Willem van Gogh said:
“Rather like the ‘Mona Lisa’ and ‘The Night Watch’, Van Gogh’s ‘Sunflowers’ are works of art that continue to intrigue and inspire, perhaps into eternity. Indeed, each generation forges a fresh, highly personal bind with them. The virtual gallery and live stream now provide a novel way for art lovers, young and old, to admire these magnificent masterpieces, from all corners of the globe. I think this is fantastic!”
At the National Gallery, London, the tour of Room 43 – where 'Sunflowers' hangs - will be hosted by Christopher Riopelle, Curator of Post 1800 Paintings. He says:
“The excitement we saw three years ago when the London and Amsterdam ‘Sunflowers’ were shown together, especially among young visitors to the National Gallery, convinced us that there is a deep curiosity on the part of the public and scholars alike to understand how this famous series came into being, what the pictures meant to Vincent, and what they mean to us today.”
NOTES TO EDITORS
Van Gogh 'Sunflowers' Facebook Live Running Order – 14 August 2017
- National Gallery, London – 5.50 – 6.05pm, UK time
- Van Gogh Museum, Amsterdam – 6.10-6.25pm, UK time
- Neue Pinakothek, Munich - 6.30–6.45pm, UK time
- Philadelphia Museum of Art – 6.50-7.05pm, UK time
- Seiji Togo Memorial Sompo Japan Nipponkoa Museum of Art, Tokyo – 7.10–7.25pm, UK time – a pre-recorded video will be released by the Van Gogh Museum
About the Van Gogh 'Sunflowers' series
The 'Sunflowers' series dates from 1888, when Van Gogh left Paris to paint in the brilliant sunshine of the South of France. He rented a house in Arles – ‘The Yellow House’ – and invited Paul Gauguin to come and join him so the two artists could paint together. Waiting for Gauguin to arrive, Van Gogh painted a series of pictures of sunflowers to decorate his friend’s bedroom. They were meant as a sign of friendship and welcome, but also of Van Gogh's allegiance to Gauguin as his artistic leader.

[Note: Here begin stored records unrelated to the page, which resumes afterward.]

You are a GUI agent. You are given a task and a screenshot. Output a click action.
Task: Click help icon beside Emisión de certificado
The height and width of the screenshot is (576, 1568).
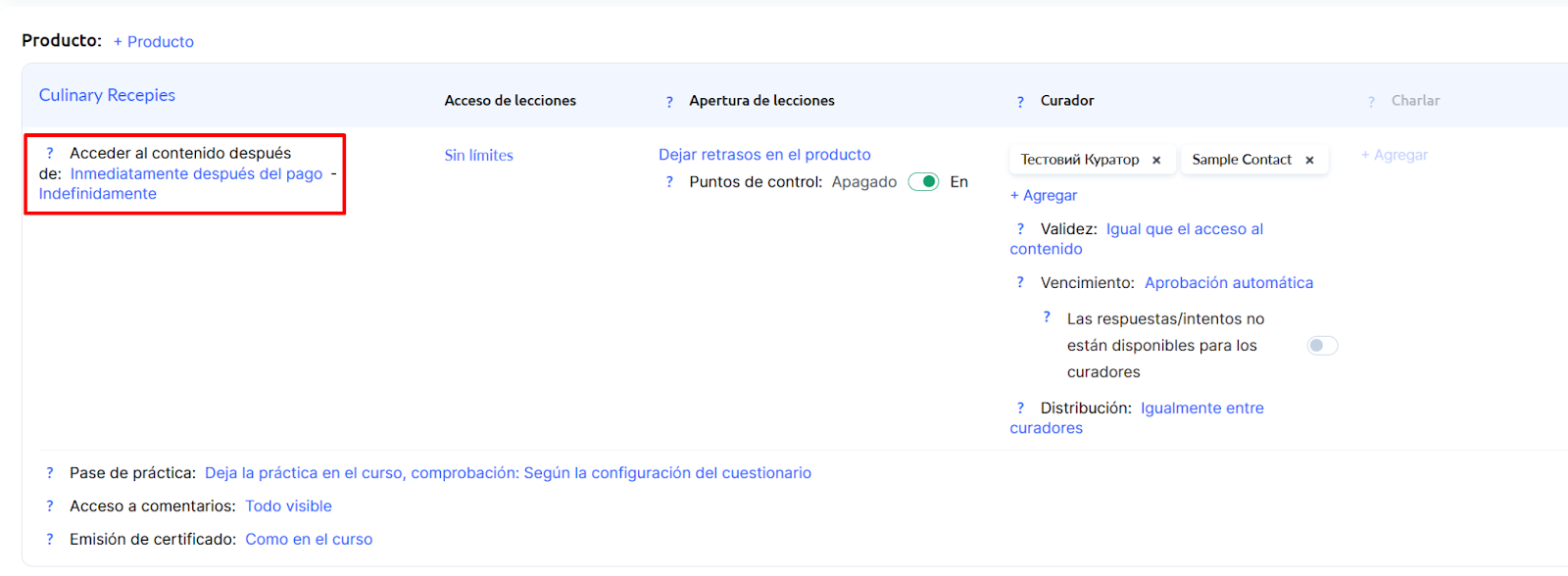pyautogui.click(x=50, y=540)
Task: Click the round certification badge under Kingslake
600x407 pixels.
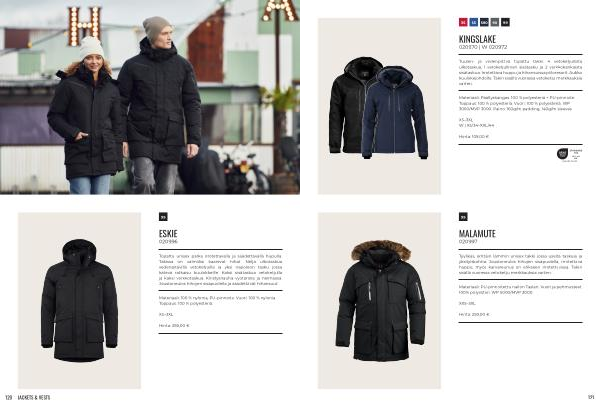Action: pyautogui.click(x=562, y=154)
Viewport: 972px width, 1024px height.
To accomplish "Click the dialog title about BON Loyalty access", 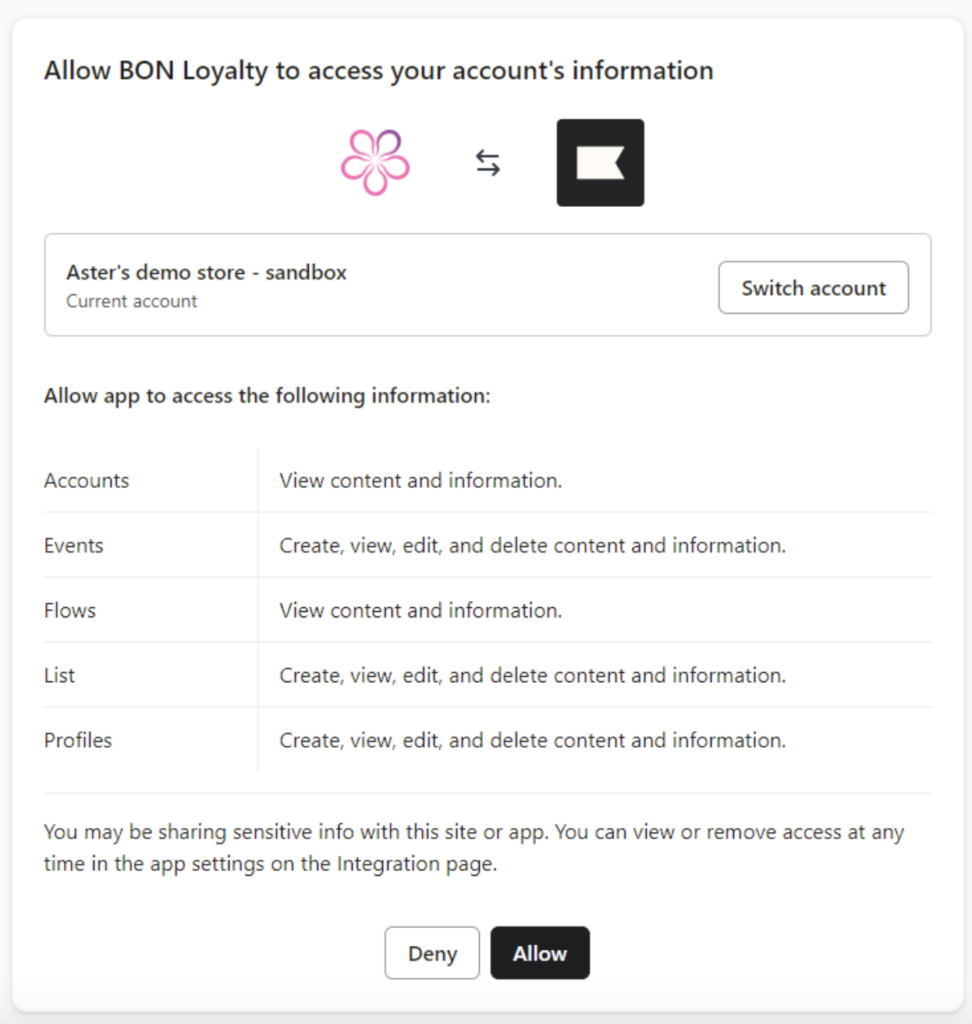I will [378, 71].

Vincent wrote to his brother Theo in August 1888:
“I am hard at it, painting with the enthusiasm of a Marseillais eating bouillabaisse, which won't surprise you when you know that what I’m at is the painting of some sunflowers. If I carry out this idea there will be a dozen panels. So the whole thing will be a symphony in blue and yellow. I am working at it every morning from sunrise on, for the flowers fade so quickly. I am now on the fourth picture of sunflowers. This fourth one is a bunch of 14 flowers... it gives a singular effect.”
Van Gogh had been deeply influenced by Japanese art – the simplicity of the design and the bright, flat colours with bold contour lines were things that he sought in his own work. Colour itself came to have special symbolic meanings – yellow, in particular, referred to warmth and friendship. The dying flowers are built up with thick brushstrokes (impasto), which evokes the texture of the seed-heads. Where there are petals, they are often painted with a single, soft, yellow brushstroke.
Van Gogh and Gauguin worked together throughout autumn 1888 – but it ended very badly at the close of the year when Vincent seemed to have a nervous breakdown, famously cut off part of his ear, and entered an asylum.
Early the following year, following this nervous collapse, he returned to the subject of 'Sunflowers' once again.